The automotive sector is very important to the national economy. In recent years, Poland has attracted a lot of foreign investment in the automotive manufacturing sector, becoming one of the major manufacturers of cars, car parts and components in Central and Eastern Europe. According to the ACEA (European Automobile Manufacturers’ Association), almost 215,000 direct manufacturing jobs are provided by the automotive sector in Poland. And this figure puts Poland in 3rd place in the European Union. The Volkswagen Group, the largest car manufacturer in Europe, has located as many as 9 plants in Poland and, in this respect, Poland ranks 3rd worldwide behind Germany and China.
But the automotive industry is changing. The proposal of the European Commission, “Fit for 55”, assumes that after 2035 only zero-emission vehicles will be sold in the European Union. This will entail huge changes in both sales and production. These changes are taking place rapidly and unfortunately, in this area, Poland is falling behind Western Europe. In the third quarter of 2021, the market share of electrically-chargeable cars expanded in the EU at the expense of petrol and diesel vehicles. Both battery electric cars and plug-in hybrids nearly doubled their share during this three-month period - accounting for 9.8% and 9.1% of the market, respectively. For the first time ever more cars with plugs (BEV and PHEV) were registered in the European Union than cars with a diesel engine. For comparison, the market share of electric is ca. 1% and plug-in hybrids ca. 2% in Poland. Undoubtedly, the purchasing power of consumers in many European countries is greater than in Poland. But this is only part of the explanation. Six times more new cars and 60(!) times more new electric cars are sold in Germany. This also results from differences in taxation, the subsidy system and infrastructure development.
Infrastructure is crucial. Travelling around Poland by electric car is possible today, but it requires planning and more time. Meanwhile, in the Netherlands, Germany or Austria, long trips by e-car are almost as convenient and fast as with a petrol or diesel car. In the Netherlands, there are 50 charging points for every 100 km of major roads and highways. In Germany, the relevant figure is 20. In Poland, unfortunately, it is only 0.5, which means there is only one charging point per 100 km of main roads.

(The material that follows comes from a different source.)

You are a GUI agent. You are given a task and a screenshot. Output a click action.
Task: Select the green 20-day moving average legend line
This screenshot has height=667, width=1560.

To date, the government has not been as eager to promote electric vehicles as Western Europe. Poland has one of the oldest car fleets in European Union. The level of safety and exhaust emissions in 20-year-old cars is a far cry from new cars. Most imported used cars are already very old. Legislation and taxation should promote low and zero-emission vehicles and infrastructure development must rapidly accelerate, both on highways and in the cities.

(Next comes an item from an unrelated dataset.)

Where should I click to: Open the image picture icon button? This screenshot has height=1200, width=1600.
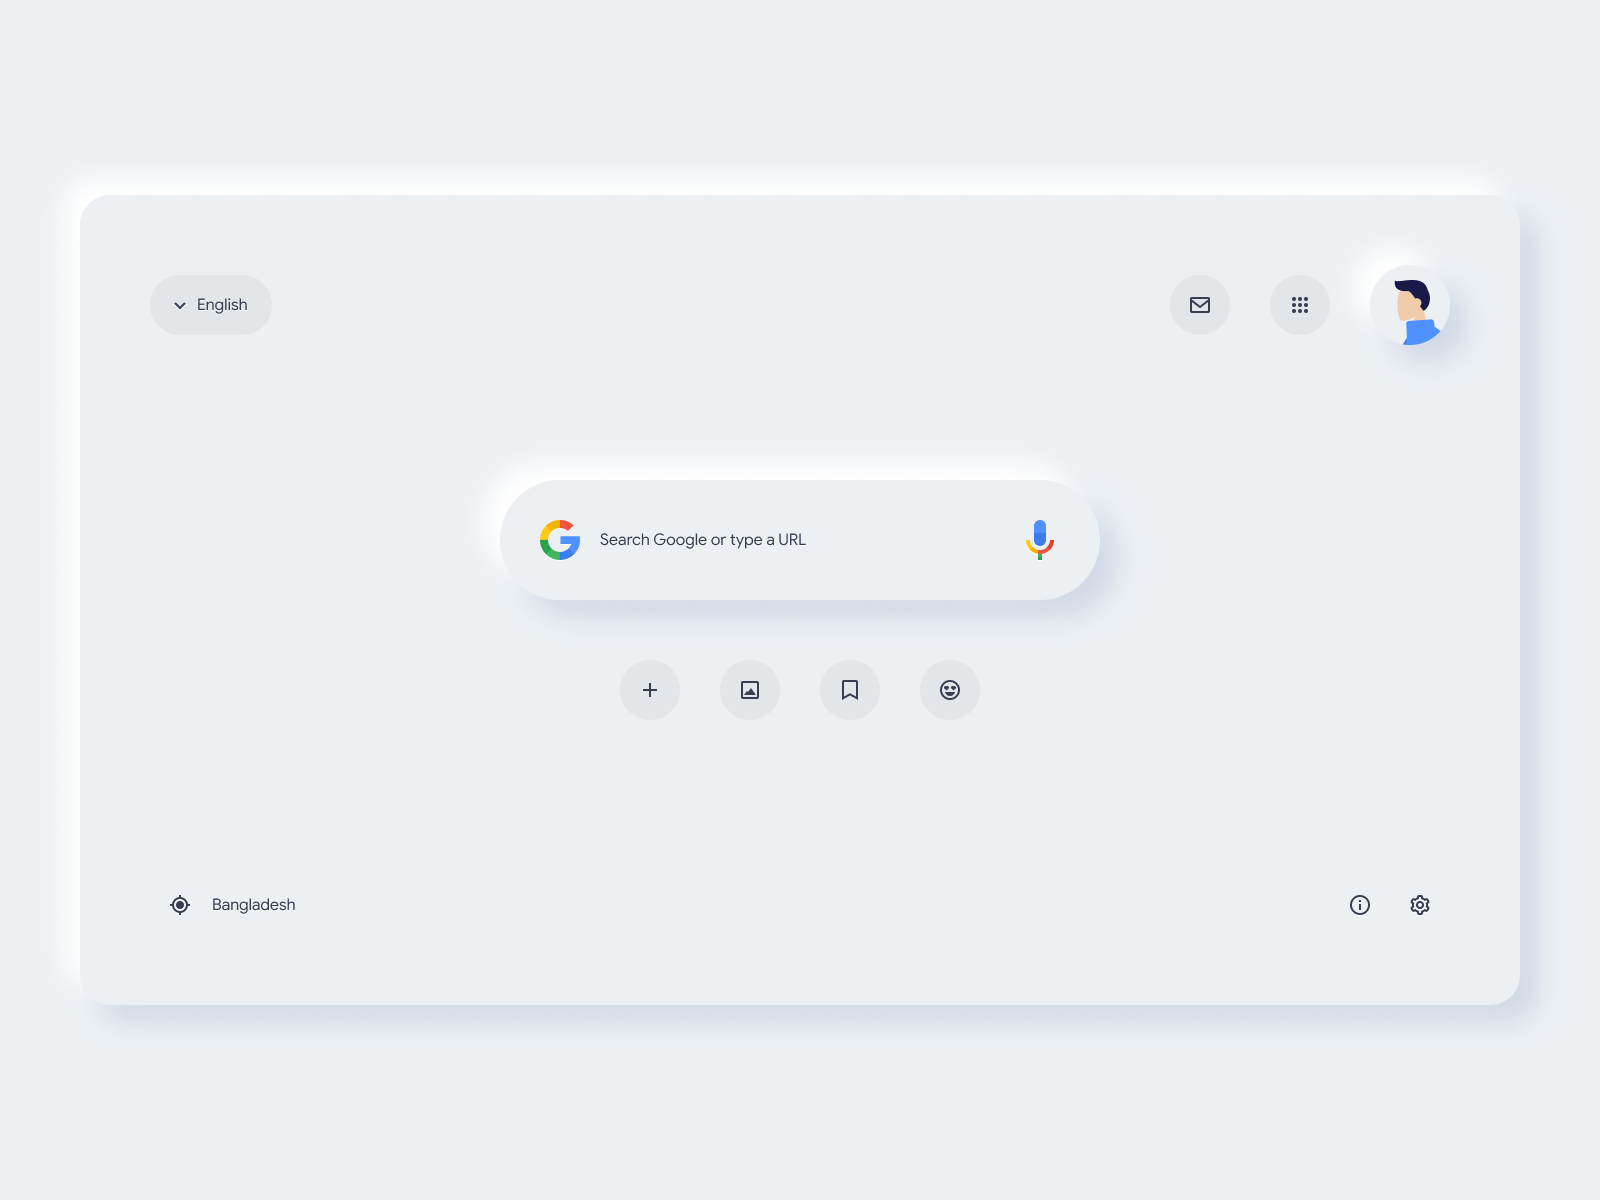pyautogui.click(x=750, y=690)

A much faster shift to zero-emission cars than what we are observing today in Poland is possible with a proper political framework. Car producers are ready. There are more than a dozen fully electric cars offered by Volkswagen Group in Poland. Just to provide an example, the Volkswagen ID.4, Skoda Enyaq, Audi Q4 e-tron and some others have a range of over 500 km. These cars could soon be the only cars in many households. The market has huge potential. And this potential must be used for the country’s economy to ensure a better future for our children and the planet. ©℗
Jakub Faryś, President of the Polish Association of the Automotive Industry
The COP26 climate summit in Glasgow has just ended. Among others, a declaration prohibiting the registration of new combustion cars from 2035 was issued during the event. Poland is one of the signatories and I am very pleased that our government has declared active support for these activities. But this decision is particularly ambitious, because there are only 14 years left until 2035, and in the last 30 years, not many measures have been put in place in Poland to stop the import of old used cars. Half of the cars imported in recent years to Poland have been older than 10 years. That’s ca. half a million every year. In this context, action must be taken immediately to ensure that the transformation to come is socially acceptable, and to maintain the role and competitiveness of the domestic automotive sector, because this is a leading sector in the Polish economy” .

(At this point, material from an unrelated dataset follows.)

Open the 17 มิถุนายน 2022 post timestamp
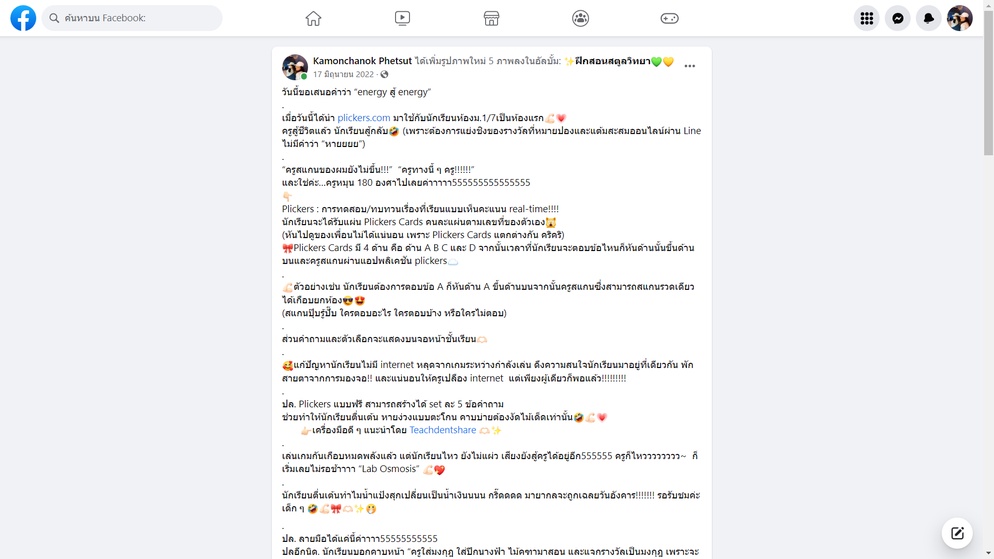This screenshot has width=994, height=559. tap(344, 74)
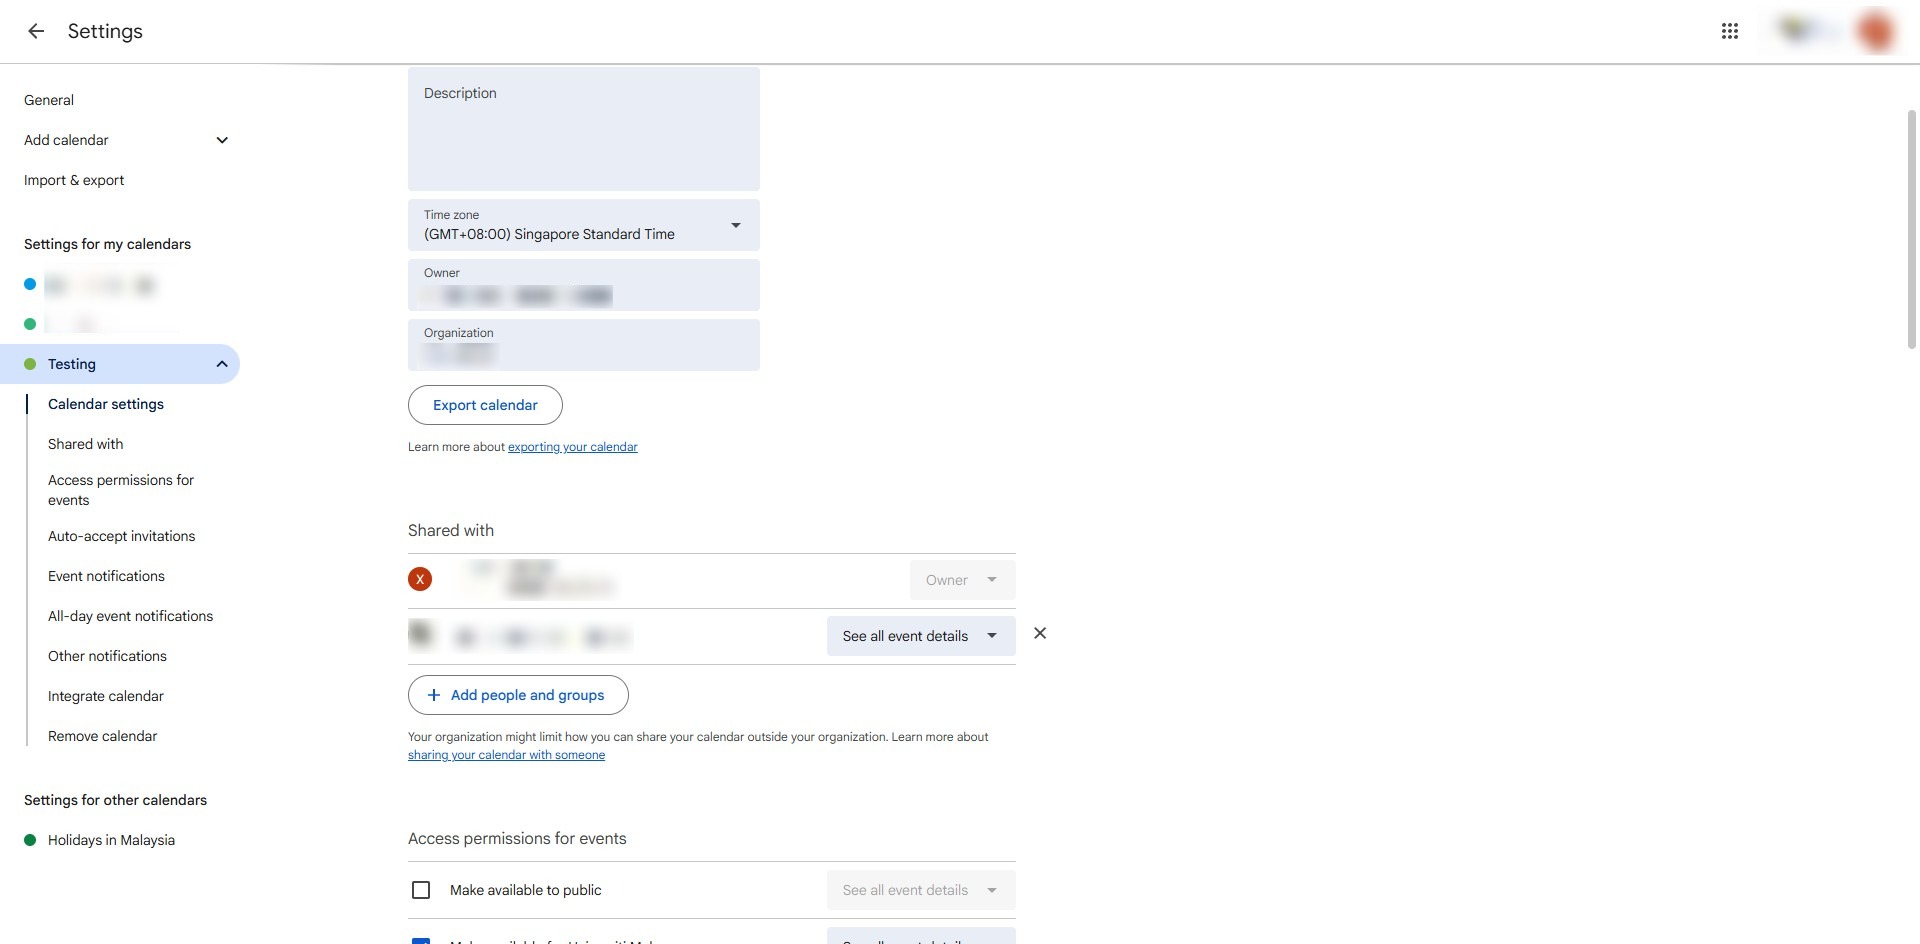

Maciej Mazur, managing director at the Polish alternative Fuels association
I In 2021, several steps were taken in Poland that allow a brighter perspective for the future of the electric car market. First, a framework was created for the establishment of a comprehensive system of public subsidies. The “My EV” programme was introduced, providing subsidies for individuals and companies to buy electric cars. Its budget is the equivalent of EUR 146 million and may be increased in the following years. Other support instruments include public charging infrastructure and the zero-emissions collective transport sector. According to announcements, subsidies for private chargers will also be launched next year. In addition, the Act on electromobility and alternative fuels was amended, which is the key legal act regulating the electric vehicle market in Poland. Moreover, during COP26 in Glasgow, representatives of the Polish government signed the declaration on accelerating the transition to 100% zero-emissions cars and vans, expressing a pledge to phase out the sale of new ICE vehicles by 2035 at the latest. However, the measures taken are only the first steps towards the electrification of the road transport sector in Poland. Nonetheless, further regulatory changes are necessary, as well as the intensification of activities aimed at the expansion of the public charging infrastructure (currently, only around 1,700 public chargers operate in Poland) and the continuation of public support programmes.